Captain Bulsted reached me his hand. 'You have a great deal to bear, Harry. I commend you, my boy, for taking it manfully.'

'I say no more,' quoth the squire. 'But what I said was true. The fellow gives his little dinners and suppers to his marchionesses, countesses, duchesses, and plays clown and pantaloon among the men. He thinks a parcel o' broidered petticoats 'll float him. So they may till a tradesman sent stark mad pops a pin into him. Harry, I'd as lief hang on to a fire-ship. Here's Ilchester tells me... and Ilchester speaks of him under his breath now as if he were sitting in a pew funking the parson. Confound the fellow! I say he's guilty of treason. Pooh! who cares! He cuts out the dandies of his day, does he? He's past sixty, if he's a month.
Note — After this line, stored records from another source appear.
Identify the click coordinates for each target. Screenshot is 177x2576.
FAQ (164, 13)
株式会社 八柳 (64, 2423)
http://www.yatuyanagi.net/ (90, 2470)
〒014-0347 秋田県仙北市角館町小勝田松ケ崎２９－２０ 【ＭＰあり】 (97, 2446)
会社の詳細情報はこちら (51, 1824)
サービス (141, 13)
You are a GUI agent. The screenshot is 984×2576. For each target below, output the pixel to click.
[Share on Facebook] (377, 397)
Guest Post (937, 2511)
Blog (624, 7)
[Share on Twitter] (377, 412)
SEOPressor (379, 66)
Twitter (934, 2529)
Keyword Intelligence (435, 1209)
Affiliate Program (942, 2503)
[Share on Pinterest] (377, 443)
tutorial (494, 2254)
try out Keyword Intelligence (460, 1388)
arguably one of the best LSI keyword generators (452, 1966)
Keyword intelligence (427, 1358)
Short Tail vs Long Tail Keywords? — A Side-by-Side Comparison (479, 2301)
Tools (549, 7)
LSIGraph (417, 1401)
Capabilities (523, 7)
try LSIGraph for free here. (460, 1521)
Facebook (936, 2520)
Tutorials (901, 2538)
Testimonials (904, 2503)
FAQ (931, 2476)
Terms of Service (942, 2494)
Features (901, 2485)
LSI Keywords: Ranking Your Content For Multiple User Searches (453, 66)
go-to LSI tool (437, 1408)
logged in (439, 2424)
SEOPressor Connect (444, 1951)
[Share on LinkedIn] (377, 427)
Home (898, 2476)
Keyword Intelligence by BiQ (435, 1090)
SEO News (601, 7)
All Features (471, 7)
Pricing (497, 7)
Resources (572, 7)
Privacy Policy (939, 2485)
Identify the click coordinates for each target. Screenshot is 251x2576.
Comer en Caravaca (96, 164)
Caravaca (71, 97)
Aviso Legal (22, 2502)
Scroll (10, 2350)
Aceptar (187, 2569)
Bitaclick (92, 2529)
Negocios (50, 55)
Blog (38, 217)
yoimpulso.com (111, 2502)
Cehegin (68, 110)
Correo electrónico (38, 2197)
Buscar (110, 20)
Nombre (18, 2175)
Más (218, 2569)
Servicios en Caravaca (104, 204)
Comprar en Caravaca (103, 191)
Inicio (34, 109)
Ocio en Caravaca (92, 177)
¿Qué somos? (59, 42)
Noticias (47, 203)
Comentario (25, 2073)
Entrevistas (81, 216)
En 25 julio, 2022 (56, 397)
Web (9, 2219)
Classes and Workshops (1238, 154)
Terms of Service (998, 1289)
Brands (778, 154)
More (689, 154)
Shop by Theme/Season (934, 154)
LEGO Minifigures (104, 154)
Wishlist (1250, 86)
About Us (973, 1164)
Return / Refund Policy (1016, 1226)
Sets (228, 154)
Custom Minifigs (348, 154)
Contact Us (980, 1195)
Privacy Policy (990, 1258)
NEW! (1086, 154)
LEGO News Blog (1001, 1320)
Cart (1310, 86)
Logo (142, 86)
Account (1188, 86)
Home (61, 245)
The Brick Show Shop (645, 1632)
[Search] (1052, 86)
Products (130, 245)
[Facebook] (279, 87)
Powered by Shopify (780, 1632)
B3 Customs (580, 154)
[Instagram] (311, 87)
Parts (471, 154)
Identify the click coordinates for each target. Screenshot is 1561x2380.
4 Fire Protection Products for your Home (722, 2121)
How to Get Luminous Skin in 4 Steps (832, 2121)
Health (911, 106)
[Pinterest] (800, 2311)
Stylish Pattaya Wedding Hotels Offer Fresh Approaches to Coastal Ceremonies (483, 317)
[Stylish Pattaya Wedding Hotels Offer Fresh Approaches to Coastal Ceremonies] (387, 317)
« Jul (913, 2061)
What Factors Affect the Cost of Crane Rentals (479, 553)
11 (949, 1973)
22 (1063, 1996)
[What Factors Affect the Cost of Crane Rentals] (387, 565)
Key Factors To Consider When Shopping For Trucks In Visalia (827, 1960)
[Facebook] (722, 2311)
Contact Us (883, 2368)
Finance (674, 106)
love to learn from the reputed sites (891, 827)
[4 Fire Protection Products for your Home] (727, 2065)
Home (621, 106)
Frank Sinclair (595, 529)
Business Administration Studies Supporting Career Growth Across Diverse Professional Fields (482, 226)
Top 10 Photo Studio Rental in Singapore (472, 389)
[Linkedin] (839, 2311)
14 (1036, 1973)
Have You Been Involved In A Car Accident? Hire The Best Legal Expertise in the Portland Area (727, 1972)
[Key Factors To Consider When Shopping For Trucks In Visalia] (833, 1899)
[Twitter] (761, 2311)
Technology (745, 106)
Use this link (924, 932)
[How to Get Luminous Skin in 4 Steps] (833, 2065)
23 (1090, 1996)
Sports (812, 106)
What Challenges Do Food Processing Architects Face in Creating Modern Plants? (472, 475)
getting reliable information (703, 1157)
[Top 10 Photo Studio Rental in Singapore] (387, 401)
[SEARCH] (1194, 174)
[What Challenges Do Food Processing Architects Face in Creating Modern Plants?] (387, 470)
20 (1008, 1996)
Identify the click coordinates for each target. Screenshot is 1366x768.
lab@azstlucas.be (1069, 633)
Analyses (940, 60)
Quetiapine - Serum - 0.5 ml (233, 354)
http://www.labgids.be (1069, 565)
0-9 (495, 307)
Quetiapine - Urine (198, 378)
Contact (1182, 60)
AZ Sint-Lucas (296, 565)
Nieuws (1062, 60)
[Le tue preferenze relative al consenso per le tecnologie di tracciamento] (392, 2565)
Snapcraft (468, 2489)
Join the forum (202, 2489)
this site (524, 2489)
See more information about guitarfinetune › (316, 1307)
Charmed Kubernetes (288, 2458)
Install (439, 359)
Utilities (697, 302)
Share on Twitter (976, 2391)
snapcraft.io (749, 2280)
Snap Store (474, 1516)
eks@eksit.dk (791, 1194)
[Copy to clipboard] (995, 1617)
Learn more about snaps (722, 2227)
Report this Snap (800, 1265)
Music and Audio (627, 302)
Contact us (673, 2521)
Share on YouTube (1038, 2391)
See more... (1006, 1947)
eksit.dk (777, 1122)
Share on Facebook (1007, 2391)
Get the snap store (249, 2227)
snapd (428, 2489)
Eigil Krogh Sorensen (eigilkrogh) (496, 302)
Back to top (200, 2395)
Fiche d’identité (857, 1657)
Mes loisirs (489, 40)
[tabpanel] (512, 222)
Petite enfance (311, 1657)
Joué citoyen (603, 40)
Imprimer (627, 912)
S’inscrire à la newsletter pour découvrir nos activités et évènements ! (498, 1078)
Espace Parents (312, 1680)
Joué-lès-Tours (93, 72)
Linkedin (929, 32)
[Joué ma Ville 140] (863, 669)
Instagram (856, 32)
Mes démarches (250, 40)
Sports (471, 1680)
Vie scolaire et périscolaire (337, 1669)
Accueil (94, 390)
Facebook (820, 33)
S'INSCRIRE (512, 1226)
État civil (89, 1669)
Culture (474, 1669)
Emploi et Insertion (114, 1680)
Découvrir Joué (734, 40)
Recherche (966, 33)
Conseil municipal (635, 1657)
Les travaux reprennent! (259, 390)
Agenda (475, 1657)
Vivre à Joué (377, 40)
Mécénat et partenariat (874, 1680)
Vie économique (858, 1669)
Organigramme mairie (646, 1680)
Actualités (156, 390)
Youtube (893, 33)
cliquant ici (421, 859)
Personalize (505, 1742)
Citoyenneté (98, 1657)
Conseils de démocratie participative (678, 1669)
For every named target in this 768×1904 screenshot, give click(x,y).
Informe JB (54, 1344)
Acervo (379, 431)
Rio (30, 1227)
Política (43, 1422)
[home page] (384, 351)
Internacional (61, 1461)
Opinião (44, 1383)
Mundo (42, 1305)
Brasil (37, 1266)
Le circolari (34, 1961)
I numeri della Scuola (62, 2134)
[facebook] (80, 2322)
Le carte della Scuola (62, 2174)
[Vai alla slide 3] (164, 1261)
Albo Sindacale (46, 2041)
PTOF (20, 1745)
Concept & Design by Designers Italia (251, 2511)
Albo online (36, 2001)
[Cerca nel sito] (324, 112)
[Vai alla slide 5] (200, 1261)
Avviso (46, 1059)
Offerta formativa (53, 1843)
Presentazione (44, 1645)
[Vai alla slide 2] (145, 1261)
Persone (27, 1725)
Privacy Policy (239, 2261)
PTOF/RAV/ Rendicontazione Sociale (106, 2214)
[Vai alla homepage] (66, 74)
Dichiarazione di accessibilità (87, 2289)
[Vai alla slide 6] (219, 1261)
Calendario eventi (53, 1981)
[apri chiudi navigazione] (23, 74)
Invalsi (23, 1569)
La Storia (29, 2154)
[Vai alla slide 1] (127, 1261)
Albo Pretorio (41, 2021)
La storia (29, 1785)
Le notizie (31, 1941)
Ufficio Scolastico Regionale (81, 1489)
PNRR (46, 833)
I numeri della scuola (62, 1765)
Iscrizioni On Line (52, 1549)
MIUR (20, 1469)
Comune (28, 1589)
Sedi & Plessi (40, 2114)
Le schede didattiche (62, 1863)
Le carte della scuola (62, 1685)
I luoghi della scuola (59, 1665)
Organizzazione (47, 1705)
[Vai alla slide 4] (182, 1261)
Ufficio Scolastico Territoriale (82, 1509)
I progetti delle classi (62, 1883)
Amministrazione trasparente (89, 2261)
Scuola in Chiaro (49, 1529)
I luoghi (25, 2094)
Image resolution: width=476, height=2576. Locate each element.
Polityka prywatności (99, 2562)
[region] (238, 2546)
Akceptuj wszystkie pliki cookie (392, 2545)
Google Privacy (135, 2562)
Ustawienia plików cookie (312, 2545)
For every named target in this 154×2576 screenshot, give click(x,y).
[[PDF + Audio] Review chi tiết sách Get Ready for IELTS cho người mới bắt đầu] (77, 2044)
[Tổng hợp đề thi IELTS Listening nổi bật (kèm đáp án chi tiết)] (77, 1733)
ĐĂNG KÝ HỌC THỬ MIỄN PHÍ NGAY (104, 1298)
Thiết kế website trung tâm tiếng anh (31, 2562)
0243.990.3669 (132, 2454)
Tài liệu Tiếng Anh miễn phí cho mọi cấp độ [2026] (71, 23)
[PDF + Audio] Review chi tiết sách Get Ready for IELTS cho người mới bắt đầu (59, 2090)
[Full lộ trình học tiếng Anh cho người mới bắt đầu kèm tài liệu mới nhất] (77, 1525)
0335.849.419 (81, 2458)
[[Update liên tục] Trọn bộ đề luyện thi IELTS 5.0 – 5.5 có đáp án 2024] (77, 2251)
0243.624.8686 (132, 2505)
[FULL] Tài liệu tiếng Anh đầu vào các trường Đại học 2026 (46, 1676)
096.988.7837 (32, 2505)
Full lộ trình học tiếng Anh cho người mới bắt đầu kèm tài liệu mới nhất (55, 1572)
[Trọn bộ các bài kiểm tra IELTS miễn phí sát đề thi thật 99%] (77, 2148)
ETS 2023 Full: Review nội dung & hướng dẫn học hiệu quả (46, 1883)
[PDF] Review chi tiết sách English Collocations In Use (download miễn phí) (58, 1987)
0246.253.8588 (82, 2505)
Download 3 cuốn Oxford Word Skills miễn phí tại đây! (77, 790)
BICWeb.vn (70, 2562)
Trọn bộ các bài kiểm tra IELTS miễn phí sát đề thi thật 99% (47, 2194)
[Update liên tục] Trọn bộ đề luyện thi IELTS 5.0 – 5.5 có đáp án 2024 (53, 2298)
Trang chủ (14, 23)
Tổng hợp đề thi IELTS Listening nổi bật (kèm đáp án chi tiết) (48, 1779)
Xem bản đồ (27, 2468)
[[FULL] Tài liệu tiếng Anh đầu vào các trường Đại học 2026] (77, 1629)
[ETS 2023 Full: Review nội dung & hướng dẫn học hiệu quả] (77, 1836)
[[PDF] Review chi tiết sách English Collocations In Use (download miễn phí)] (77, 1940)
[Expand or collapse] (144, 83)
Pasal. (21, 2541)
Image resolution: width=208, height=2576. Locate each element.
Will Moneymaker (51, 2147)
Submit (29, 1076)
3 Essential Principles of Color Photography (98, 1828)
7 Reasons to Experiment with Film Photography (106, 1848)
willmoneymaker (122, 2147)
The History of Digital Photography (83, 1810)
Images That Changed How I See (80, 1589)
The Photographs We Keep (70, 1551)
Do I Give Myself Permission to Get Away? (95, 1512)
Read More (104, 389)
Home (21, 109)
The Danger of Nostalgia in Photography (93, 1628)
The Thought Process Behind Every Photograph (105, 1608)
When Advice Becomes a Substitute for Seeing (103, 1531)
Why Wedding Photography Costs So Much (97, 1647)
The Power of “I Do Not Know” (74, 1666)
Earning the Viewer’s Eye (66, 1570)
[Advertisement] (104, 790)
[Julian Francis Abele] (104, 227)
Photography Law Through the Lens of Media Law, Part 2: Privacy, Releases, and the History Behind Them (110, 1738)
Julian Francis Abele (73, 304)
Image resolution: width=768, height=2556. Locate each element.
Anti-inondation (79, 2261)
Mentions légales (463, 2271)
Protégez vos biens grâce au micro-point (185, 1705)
It's all damned harlequinade. Let him twirl off one columbine or another, or a dozen, and then—the last of him! Fellow makes the world look like a farce. He's got about eight feet by five to caper on, and all London gaping at him—geese! Are you a gentleman and a man of sense, Harry Richmond, to let yourself be lugged about in public—by the Lord! like a pair of street-tumblers in spangled haunch-bags, father and boy, on a patch of carpet, and a drum banging, and tossed and turned inside out, and my God! the ass of a fellow strutting the ring with you on his shoulder! That's the spectacle. And you, Harry, now I'll ask you, do you mean your wife—egad, it'd be a pretty scene, with your princess in hip-up petticoats, stiff as bottle-funnel top down'ards, airing a whole leg, and knuckling a tambourine!'

'Not crying, my dear lad?' Captain Bulsted put his arm round me kindly, and tried to catch a glimpse of my face. I let him see I was not going through that process. 'Whew!' said he, 'and enough to make any Christian sweat! You're in a bath, Harry. I wouldn't expect the man who murdered his godmother for one shilling and fivepence three-farthings the other day, to take such a slinging, and think he deserved it.'

My power of endurance had reached its limit.